### Collected data
= = = = =
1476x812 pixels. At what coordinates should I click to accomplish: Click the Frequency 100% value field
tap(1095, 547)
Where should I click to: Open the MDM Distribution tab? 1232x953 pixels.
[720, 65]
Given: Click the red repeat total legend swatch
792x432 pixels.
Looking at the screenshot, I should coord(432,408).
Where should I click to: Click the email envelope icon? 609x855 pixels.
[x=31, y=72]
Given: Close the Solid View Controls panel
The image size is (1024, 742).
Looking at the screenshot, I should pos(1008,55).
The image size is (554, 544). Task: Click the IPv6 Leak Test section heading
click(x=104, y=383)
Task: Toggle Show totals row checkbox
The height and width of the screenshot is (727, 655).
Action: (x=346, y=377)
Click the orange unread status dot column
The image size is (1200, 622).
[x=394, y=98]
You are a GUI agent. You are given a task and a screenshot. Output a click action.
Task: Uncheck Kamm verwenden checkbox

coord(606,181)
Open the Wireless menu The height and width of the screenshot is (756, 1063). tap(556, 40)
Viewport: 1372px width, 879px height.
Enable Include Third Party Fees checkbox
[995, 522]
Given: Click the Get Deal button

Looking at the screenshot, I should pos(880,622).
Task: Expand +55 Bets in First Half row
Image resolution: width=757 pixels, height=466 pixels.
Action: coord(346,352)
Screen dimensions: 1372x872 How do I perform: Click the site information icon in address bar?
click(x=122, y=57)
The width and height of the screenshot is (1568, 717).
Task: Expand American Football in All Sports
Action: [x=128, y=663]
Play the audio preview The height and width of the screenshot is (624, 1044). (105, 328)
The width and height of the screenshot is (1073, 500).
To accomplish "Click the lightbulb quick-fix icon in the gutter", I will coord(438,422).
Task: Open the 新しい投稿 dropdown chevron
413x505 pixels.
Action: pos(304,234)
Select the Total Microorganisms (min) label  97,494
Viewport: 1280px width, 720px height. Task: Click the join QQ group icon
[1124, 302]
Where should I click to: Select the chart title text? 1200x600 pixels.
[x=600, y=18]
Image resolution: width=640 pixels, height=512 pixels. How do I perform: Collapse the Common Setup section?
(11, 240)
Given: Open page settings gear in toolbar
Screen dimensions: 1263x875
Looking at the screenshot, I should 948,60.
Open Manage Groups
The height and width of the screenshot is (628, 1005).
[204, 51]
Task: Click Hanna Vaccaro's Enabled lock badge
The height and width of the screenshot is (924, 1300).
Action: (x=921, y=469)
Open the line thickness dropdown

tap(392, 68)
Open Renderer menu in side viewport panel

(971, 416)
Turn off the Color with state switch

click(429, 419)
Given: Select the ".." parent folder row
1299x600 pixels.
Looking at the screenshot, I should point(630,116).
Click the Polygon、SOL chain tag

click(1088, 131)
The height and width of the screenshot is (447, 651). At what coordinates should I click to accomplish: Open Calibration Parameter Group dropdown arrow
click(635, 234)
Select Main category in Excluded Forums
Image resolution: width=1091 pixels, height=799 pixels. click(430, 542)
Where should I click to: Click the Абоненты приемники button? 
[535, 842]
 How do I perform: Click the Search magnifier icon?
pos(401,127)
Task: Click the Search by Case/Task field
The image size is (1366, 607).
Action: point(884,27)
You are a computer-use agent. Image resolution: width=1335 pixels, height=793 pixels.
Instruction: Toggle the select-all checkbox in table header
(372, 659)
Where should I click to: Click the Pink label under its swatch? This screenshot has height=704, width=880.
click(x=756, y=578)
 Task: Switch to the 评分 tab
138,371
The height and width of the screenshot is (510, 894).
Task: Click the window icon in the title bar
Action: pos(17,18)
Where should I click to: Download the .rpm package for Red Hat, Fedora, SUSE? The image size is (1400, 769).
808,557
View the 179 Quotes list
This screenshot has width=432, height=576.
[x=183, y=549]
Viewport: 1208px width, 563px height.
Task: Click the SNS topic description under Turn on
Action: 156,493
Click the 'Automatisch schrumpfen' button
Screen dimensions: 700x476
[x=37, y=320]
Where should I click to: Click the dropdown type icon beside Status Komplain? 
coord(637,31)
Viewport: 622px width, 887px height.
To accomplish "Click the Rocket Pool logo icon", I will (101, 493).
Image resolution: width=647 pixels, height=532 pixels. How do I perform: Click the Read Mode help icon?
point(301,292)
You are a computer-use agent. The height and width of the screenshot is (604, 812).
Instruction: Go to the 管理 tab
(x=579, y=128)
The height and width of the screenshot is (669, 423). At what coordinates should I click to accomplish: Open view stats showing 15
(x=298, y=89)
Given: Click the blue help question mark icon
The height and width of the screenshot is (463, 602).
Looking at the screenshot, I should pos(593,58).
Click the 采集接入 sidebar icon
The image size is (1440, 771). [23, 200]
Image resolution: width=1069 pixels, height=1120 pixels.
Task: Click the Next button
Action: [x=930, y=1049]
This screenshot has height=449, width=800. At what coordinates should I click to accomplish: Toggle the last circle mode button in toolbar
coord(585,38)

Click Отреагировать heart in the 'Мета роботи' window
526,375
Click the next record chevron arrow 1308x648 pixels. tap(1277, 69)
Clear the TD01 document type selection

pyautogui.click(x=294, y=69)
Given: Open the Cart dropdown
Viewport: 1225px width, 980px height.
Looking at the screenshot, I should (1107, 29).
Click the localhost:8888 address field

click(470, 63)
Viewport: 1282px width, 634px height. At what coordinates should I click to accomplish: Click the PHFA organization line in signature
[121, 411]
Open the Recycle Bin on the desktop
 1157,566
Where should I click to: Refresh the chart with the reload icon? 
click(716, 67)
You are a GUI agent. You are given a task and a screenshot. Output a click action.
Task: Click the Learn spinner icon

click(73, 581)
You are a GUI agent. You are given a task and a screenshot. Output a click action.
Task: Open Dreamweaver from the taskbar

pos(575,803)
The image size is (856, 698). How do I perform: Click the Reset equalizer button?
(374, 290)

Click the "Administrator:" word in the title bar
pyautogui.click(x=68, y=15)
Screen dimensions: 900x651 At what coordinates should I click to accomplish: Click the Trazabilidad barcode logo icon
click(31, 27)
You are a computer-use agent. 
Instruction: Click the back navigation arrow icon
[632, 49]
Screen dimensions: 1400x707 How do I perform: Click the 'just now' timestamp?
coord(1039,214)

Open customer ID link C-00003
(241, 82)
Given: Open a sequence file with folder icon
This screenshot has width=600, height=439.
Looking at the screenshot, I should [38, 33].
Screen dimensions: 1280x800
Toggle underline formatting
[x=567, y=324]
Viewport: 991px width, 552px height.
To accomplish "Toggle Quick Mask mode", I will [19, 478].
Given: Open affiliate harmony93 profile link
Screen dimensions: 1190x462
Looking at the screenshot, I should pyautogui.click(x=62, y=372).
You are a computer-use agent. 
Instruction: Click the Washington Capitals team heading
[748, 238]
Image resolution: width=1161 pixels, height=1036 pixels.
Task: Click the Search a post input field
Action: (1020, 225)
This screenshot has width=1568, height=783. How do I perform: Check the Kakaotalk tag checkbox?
= = = = =
The data above should be copied out with complete accuracy.

1476x812 pixels. At what coordinates should I click to accomplish: Click the Frequency 100% value field
tap(1095, 547)
Where should I click to: Open the MDM Distribution tab? 1232x953 pixels.
[720, 65]
Given: Click the red repeat total legend swatch
792x432 pixels.
Looking at the screenshot, I should coord(432,408).
Where should I click to: Click the email envelope icon? 609x855 pixels.
[x=31, y=72]
Given: Close the Solid View Controls panel
The image size is (1024, 742).
Looking at the screenshot, I should pos(1008,55).
The image size is (554, 544). Task: Click the IPv6 Leak Test section heading
click(x=104, y=383)
Task: Toggle Show totals row checkbox
The height and width of the screenshot is (727, 655).
Action: (x=346, y=377)
Click the orange unread status dot column
The image size is (1200, 622).
[x=394, y=98]
You are a GUI agent. You are given a task and a screenshot. Output a click action.
Task: Uncheck Kamm verwenden checkbox

coord(606,181)
Open the Wireless menu The height and width of the screenshot is (756, 1063). tap(556, 40)
Viewport: 1372px width, 879px height.
Enable Include Third Party Fees checkbox
[995, 522]
Given: Click the Get Deal button

Looking at the screenshot, I should pos(880,622).
Task: Expand +55 Bets in First Half row
Image resolution: width=757 pixels, height=466 pixels.
Action: coord(346,352)
Screen dimensions: 1372x872 How do I perform: Click the site information icon in address bar?
click(x=122, y=57)
The width and height of the screenshot is (1568, 717).
Task: Expand American Football in All Sports
Action: [x=128, y=663]
Play the audio preview The height and width of the screenshot is (624, 1044). (105, 328)
The width and height of the screenshot is (1073, 500).
To accomplish "Click the lightbulb quick-fix icon in the gutter", I will coord(438,422).
Task: Open the 新しい投稿 dropdown chevron
413x505 pixels.
Action: pos(304,234)
Select the Total Microorganisms (min) label  97,494
Viewport: 1280px width, 720px height. Task: Click the join QQ group icon
[1124, 302]
Where should I click to: Select the chart title text? 1200x600 pixels.
[x=600, y=18]
Image resolution: width=640 pixels, height=512 pixels. How do I perform: Collapse the Common Setup section?
(11, 240)
Given: Open page settings gear in toolbar
Screen dimensions: 1263x875
Looking at the screenshot, I should 948,60.
Open Manage Groups
The height and width of the screenshot is (628, 1005).
[204, 51]
Task: Click Hanna Vaccaro's Enabled lock badge
The height and width of the screenshot is (924, 1300).
Action: (x=921, y=469)
Open the line thickness dropdown

tap(392, 68)
Open Renderer menu in side viewport panel

(971, 416)
Turn off the Color with state switch

click(429, 419)
Given: Select the ".." parent folder row
1299x600 pixels.
Looking at the screenshot, I should point(630,116).
Click the Polygon、SOL chain tag

click(1088, 131)
The height and width of the screenshot is (447, 651). At what coordinates should I click to accomplish: Open Calibration Parameter Group dropdown arrow
click(635, 234)
Select Main category in Excluded Forums
Image resolution: width=1091 pixels, height=799 pixels. click(430, 542)
Where should I click to: Click the Абоненты приемники button? 
[535, 842]
 How do I perform: Click the Search magnifier icon?
pos(401,127)
Task: Click the Search by Case/Task field
The image size is (1366, 607).
Action: point(884,27)
You are a computer-use agent. Image resolution: width=1335 pixels, height=793 pixels.
Instruction: Toggle the select-all checkbox in table header
(372, 659)
Where should I click to: Click the Pink label under its swatch? This screenshot has height=704, width=880.
click(x=756, y=578)
 Task: Switch to the 评分 tab
138,371
The height and width of the screenshot is (510, 894).
Task: Click the window icon in the title bar
Action: pos(17,18)
Where should I click to: Download the .rpm package for Red Hat, Fedora, SUSE? The image size is (1400, 769).
808,557
View the 179 Quotes list
This screenshot has width=432, height=576.
[x=183, y=549]
Viewport: 1208px width, 563px height.
Task: Click the SNS topic description under Turn on
Action: 156,493
Click the 'Automatisch schrumpfen' button
Screen dimensions: 700x476
[x=37, y=320]
Where should I click to: Click the dropdown type icon beside Status Komplain? 
coord(637,31)
Viewport: 622px width, 887px height.
To accomplish "Click the Rocket Pool logo icon", I will (101, 493).
Image resolution: width=647 pixels, height=532 pixels. How do I perform: Click the Read Mode help icon?
point(301,292)
You are a computer-use agent. The height and width of the screenshot is (604, 812).
Instruction: Go to the 管理 tab
(x=579, y=128)
The height and width of the screenshot is (669, 423). At what coordinates should I click to accomplish: Open view stats showing 15
(x=298, y=89)
Given: Click the blue help question mark icon
The height and width of the screenshot is (463, 602).
Looking at the screenshot, I should pos(593,58).
Click the 采集接入 sidebar icon
The image size is (1440, 771). [23, 200]
Image resolution: width=1069 pixels, height=1120 pixels.
Task: Click the Next button
Action: [x=930, y=1049]
This screenshot has height=449, width=800. At what coordinates should I click to accomplish: Toggle the last circle mode button in toolbar
coord(585,38)

Click Отреагировать heart in the 'Мета роботи' window
526,375
Click the next record chevron arrow 1308x648 pixels. tap(1277, 69)
Clear the TD01 document type selection

pyautogui.click(x=294, y=69)
Given: Open the Cart dropdown
Viewport: 1225px width, 980px height.
Looking at the screenshot, I should (1107, 29).
Click the localhost:8888 address field

click(470, 63)
Viewport: 1282px width, 634px height. At what coordinates should I click to accomplish: Click the PHFA organization line in signature
[121, 411]
Open the Recycle Bin on the desktop
 1157,566
Where should I click to: Refresh the chart with the reload icon? 
click(716, 67)
You are a GUI agent. You are given a task and a screenshot. Output a click action.
Task: Click the Learn spinner icon

click(73, 581)
You are a GUI agent. You are given a task and a screenshot. Output a click action.
Task: Open Dreamweaver from the taskbar

pos(575,803)
The image size is (856, 698). How do I perform: Click the Reset equalizer button?
(374, 290)

Click the "Administrator:" word in the title bar
pyautogui.click(x=68, y=15)
Screen dimensions: 900x651 At what coordinates should I click to accomplish: Click the Trazabilidad barcode logo icon
click(31, 27)
You are a computer-use agent. 
Instruction: Click the back navigation arrow icon
[632, 49]
Screen dimensions: 1400x707 How do I perform: Click the 'just now' timestamp?
coord(1039,214)

Open customer ID link C-00003
(241, 82)
Given: Open a sequence file with folder icon
This screenshot has width=600, height=439.
Looking at the screenshot, I should [38, 33].
Screen dimensions: 1280x800
Toggle underline formatting
[x=567, y=324]
Viewport: 991px width, 552px height.
To accomplish "Toggle Quick Mask mode", I will [19, 478].
Given: Open affiliate harmony93 profile link
Screen dimensions: 1190x462
Looking at the screenshot, I should pyautogui.click(x=62, y=372).
You are a computer-use agent. 
Instruction: Click the Washington Capitals team heading
[748, 238]
Image resolution: width=1161 pixels, height=1036 pixels.
Task: Click the Search a post input field
Action: (1020, 225)
This screenshot has width=1568, height=783. How do I perform: Check the Kakaotalk tag checkbox?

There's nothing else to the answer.